Why does as_tibble_row() error on unnamed input?

Tibbles require named columns, and as_tibble_row() maps each input element to a column. With no names, the function fails fast rather than inventing labels like V1, V2. Fix by attaching names with setNames(x, c("a", "b", "c")) or purrr::set_names() before passing the vector. If the data has no meaningful names, tibble() with positional construction is more honest about what you are doing.

How do I create a list-column with as_tibble_row()?

Wrap the multi-element value in list() so it becomes a single list element of length 1. as_tibble_row(list(id = 1, vals = list(c(1, 2, 3)))) puts the three-element numeric vector inside one cell. Without the outer list(), the function errors with a length-mismatch message. List-columns are the standard way to nest vectors, models, or other tibbles inside one row.

How is as_tibble_row() different from tibble()?
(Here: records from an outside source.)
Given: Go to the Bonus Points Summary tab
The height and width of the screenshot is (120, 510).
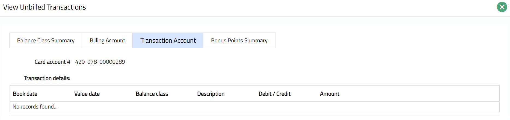Looking at the screenshot, I should [x=239, y=40].
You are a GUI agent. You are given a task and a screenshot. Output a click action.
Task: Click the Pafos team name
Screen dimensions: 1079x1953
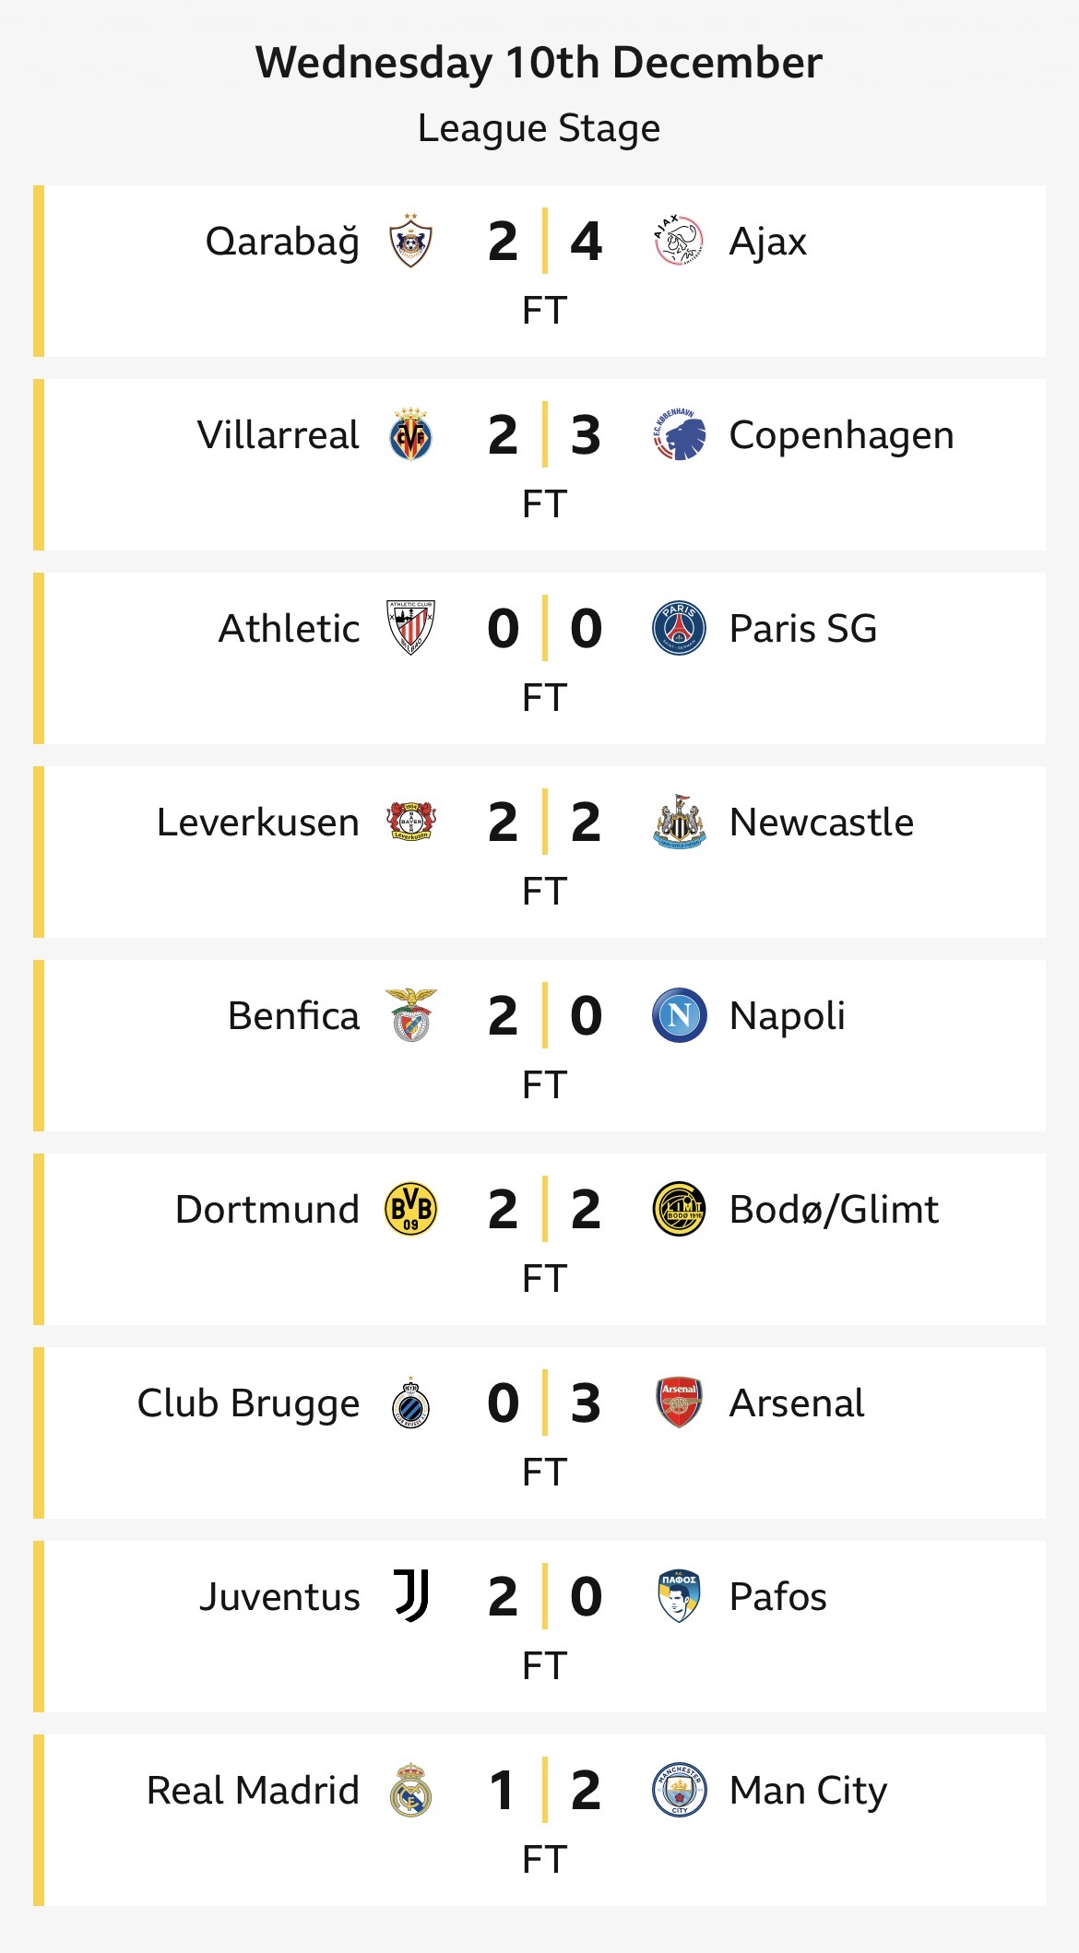click(777, 1597)
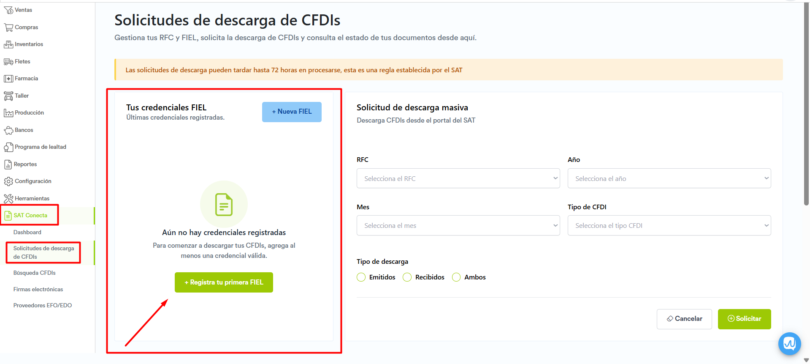Click the Compras shopping cart icon
Image resolution: width=810 pixels, height=364 pixels.
click(8, 27)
tibble() builds from raw named arguments: tibble(a = 1:3, b = 4:6). You write names and values literally. as_tibble_row() takes one already-constructed named object and lifts it into a one-row tibble. Use tibble() when names are known at write time. Use as_tibble_row() when names come from upstream data, often inside a loop or map() producing one record per iteration.

Can I use as_tibble_row() with a data.frame row?

Indirectly. Extract a single row as a named list with as.list(df[i, ]), then pass it in: as_tibble_row(as.list(mtcars[1, ])). Useful for plucking one record from a larger frame and re-emitting it as a standalone tibble, for example to bind into a different schema or to attach as a manifest.